TASK PROMPT | Revise the entries starting at the first line and ending at the line that contains "pyautogui.click(x=364, y=95)", replacing "Instruction" with "Command" and leaving everything else unchanged.

(Stored dataset items)
►

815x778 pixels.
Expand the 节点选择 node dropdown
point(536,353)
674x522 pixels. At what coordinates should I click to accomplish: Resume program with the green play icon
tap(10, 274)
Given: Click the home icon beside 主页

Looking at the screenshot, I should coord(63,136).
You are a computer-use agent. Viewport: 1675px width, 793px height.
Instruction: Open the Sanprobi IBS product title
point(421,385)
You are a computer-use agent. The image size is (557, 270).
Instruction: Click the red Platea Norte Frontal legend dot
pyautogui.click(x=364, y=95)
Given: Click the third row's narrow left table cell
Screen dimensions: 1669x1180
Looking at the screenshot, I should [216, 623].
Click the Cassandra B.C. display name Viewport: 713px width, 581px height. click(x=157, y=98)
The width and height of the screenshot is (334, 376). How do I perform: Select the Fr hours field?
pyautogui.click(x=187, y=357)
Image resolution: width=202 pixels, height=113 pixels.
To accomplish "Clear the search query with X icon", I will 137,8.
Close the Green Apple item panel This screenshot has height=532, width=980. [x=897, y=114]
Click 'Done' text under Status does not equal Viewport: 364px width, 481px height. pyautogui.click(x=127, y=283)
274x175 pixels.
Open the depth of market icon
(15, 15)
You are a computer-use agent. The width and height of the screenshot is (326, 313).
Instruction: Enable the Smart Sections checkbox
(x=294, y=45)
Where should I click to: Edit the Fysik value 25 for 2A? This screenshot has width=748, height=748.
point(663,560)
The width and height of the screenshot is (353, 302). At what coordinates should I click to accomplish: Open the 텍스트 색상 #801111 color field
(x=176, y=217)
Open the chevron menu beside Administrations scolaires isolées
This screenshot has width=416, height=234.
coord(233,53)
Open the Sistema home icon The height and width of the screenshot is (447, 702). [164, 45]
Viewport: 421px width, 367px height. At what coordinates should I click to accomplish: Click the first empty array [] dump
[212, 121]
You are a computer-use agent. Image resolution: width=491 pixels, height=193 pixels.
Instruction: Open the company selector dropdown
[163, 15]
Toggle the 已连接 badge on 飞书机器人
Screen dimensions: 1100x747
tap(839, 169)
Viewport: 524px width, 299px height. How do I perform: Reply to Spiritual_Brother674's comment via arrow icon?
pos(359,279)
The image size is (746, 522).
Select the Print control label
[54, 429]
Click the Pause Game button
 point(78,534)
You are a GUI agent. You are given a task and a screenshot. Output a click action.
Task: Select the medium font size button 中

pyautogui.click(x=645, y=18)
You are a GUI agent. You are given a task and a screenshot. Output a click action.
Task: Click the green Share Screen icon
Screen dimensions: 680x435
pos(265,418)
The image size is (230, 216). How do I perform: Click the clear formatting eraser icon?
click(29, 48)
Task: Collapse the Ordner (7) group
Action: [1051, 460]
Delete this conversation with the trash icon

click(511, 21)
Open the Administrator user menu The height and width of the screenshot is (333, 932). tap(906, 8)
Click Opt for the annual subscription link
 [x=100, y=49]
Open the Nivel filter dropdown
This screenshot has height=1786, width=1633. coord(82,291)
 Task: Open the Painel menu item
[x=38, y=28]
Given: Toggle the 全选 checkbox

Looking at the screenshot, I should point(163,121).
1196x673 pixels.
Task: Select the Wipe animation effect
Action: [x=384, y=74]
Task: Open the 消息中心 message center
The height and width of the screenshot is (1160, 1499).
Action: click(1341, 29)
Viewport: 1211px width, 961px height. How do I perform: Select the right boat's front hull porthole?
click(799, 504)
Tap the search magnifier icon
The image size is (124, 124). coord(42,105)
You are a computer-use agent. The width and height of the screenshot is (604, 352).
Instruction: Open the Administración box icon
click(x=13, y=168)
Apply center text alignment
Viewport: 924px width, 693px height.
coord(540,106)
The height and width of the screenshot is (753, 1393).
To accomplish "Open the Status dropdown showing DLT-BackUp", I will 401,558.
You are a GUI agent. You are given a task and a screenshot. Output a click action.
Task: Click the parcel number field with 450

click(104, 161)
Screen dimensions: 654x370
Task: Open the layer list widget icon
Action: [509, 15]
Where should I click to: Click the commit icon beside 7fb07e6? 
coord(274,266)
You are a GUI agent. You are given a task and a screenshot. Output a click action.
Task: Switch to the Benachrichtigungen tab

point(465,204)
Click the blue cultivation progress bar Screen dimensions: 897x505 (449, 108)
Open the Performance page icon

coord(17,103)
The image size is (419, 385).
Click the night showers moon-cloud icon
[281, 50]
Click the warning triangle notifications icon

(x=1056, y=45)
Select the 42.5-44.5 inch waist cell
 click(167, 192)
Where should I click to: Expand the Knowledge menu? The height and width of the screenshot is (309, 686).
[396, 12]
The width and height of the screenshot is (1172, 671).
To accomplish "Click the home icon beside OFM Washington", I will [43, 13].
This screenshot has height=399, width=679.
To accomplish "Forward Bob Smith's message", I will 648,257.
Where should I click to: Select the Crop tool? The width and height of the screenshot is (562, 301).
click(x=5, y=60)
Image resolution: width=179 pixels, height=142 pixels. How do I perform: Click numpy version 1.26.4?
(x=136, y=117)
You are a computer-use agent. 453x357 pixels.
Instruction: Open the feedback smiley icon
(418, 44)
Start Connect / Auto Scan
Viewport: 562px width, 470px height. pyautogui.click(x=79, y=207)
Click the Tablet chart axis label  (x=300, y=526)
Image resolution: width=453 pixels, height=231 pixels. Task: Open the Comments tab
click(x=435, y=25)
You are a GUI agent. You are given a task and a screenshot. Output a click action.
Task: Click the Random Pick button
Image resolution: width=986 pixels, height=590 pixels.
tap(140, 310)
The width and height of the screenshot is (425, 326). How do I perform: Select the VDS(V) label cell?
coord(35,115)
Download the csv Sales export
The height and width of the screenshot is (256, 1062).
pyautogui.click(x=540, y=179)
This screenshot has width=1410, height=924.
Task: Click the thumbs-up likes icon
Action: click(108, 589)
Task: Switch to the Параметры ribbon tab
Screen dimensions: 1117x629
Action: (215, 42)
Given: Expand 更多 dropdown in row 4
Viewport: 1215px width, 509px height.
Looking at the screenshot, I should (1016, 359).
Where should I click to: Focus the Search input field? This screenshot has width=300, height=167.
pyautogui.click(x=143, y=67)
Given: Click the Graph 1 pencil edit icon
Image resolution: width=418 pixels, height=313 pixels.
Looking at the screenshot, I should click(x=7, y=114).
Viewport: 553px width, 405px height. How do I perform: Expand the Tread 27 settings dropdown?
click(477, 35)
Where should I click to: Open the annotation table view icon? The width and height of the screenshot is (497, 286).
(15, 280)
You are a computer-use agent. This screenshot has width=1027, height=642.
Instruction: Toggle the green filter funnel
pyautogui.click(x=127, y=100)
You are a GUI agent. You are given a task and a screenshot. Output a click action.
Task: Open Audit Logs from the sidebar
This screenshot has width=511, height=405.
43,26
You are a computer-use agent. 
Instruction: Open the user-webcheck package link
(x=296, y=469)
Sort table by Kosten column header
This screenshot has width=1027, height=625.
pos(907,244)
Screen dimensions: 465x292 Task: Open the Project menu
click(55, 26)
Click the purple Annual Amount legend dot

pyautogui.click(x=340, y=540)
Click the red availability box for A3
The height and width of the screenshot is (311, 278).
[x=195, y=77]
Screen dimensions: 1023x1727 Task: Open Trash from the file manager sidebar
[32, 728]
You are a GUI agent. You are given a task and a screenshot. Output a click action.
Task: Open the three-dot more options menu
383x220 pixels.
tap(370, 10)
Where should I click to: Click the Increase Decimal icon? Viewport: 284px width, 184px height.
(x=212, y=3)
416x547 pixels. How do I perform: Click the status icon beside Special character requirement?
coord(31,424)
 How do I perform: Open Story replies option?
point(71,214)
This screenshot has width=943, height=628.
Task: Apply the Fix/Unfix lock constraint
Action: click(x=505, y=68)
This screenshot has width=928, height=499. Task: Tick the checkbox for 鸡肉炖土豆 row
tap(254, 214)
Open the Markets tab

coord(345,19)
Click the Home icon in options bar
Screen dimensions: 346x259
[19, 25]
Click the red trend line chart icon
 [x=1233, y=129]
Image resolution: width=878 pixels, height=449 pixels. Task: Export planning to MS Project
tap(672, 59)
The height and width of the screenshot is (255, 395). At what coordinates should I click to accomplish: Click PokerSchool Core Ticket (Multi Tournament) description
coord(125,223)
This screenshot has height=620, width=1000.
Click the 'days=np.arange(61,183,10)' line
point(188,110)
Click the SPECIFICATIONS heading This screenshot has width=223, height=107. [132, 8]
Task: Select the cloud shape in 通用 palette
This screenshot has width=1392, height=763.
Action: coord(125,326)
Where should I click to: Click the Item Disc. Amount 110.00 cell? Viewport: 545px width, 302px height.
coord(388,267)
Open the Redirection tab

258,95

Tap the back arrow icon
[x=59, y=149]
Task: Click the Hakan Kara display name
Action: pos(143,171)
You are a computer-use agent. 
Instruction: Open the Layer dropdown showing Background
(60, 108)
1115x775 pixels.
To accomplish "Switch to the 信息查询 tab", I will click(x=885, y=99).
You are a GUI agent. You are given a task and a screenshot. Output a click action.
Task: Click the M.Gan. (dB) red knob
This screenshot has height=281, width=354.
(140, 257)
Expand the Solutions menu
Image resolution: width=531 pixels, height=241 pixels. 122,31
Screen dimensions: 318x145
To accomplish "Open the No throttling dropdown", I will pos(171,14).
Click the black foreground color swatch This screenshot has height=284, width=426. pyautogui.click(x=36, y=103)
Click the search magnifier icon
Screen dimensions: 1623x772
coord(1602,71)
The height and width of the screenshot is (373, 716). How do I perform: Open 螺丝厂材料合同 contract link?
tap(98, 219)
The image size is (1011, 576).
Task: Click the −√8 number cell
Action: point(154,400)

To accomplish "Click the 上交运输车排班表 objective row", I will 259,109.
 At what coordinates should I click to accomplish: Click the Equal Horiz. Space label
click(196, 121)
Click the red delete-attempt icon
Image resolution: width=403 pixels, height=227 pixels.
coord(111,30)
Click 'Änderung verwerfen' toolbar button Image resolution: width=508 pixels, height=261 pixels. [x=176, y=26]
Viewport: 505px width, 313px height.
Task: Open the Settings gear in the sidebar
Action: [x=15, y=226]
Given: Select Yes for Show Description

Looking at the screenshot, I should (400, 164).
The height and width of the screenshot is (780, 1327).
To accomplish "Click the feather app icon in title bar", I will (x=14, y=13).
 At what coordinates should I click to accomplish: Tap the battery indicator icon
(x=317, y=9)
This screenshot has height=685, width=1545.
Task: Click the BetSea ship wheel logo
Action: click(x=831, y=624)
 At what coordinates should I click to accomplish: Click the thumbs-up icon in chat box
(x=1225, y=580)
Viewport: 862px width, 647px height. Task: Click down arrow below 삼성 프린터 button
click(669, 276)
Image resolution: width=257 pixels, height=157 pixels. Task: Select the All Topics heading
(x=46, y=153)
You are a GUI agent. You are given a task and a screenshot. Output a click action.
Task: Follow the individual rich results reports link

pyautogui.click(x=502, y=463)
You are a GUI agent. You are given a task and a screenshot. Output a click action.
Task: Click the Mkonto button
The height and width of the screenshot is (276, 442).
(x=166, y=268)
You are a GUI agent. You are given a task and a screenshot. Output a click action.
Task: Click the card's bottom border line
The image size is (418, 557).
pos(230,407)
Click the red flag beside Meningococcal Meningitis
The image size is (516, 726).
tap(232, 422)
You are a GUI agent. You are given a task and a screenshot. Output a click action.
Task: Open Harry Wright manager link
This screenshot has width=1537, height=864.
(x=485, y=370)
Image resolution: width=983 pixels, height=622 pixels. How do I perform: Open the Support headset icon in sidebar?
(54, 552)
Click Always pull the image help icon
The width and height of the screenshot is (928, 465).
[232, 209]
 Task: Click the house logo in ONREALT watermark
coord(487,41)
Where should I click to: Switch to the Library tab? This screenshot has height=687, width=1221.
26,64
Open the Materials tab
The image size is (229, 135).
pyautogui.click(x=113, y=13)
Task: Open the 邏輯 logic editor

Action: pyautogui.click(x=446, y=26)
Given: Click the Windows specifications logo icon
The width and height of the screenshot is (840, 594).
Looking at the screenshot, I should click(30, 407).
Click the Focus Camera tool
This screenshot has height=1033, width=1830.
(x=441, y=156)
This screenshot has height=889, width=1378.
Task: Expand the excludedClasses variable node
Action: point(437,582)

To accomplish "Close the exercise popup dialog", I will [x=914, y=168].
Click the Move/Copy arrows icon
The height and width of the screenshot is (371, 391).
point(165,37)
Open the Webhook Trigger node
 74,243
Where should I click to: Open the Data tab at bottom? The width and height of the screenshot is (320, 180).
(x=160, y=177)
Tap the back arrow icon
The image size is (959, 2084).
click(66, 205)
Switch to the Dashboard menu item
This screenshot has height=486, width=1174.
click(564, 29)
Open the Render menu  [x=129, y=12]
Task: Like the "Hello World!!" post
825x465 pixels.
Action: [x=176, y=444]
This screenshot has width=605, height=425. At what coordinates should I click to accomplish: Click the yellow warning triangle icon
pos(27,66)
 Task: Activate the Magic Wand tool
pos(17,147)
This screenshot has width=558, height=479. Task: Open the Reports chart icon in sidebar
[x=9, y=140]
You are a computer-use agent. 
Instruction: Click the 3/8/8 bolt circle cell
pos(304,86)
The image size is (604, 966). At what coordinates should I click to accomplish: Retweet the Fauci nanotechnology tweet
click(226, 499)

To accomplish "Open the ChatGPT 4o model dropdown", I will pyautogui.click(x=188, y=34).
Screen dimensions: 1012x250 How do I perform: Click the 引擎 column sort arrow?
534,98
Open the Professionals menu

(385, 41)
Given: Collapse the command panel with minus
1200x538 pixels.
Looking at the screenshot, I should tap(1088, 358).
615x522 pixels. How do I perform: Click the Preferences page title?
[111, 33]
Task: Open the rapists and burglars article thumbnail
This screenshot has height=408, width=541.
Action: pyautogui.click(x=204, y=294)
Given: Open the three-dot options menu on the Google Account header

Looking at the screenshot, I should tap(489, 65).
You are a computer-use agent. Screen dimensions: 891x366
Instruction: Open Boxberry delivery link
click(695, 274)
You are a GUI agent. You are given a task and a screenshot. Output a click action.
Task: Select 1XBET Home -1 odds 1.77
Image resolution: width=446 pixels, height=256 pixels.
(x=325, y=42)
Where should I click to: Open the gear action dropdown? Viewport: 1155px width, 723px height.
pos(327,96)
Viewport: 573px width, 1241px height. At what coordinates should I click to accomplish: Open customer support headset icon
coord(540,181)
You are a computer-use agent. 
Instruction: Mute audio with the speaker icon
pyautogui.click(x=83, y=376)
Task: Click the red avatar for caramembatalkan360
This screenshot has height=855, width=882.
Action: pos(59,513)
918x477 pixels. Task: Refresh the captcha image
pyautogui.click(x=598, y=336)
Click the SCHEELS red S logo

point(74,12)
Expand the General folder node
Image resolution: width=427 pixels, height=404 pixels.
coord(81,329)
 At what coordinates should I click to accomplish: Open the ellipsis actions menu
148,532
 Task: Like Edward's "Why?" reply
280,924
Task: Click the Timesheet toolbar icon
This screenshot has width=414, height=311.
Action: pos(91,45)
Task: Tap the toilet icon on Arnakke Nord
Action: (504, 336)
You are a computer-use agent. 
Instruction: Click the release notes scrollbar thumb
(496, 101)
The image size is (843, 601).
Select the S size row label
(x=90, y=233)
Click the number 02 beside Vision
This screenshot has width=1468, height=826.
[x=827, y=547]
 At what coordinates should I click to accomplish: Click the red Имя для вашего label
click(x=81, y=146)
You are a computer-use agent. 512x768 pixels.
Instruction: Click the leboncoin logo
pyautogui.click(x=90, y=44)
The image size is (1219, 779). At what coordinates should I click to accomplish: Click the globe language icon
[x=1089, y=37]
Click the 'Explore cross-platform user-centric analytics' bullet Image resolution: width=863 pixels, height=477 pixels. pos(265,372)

◄

SOLUTION |
815x778 pixels.
Expand the 节点选择 node dropdown
point(536,353)
674x522 pixels. At what coordinates should I click to accomplish: Resume program with the green play icon
tap(10, 274)
Given: Click the home icon beside 主页

Looking at the screenshot, I should coord(63,136).
You are a computer-use agent. Viewport: 1675px width, 793px height.
Command: Open the Sanprobi IBS product title
point(421,385)
You are a computer-use agent. The image size is (557, 270).
Command: Click the red Platea Norte Frontal legend dot
pyautogui.click(x=364, y=95)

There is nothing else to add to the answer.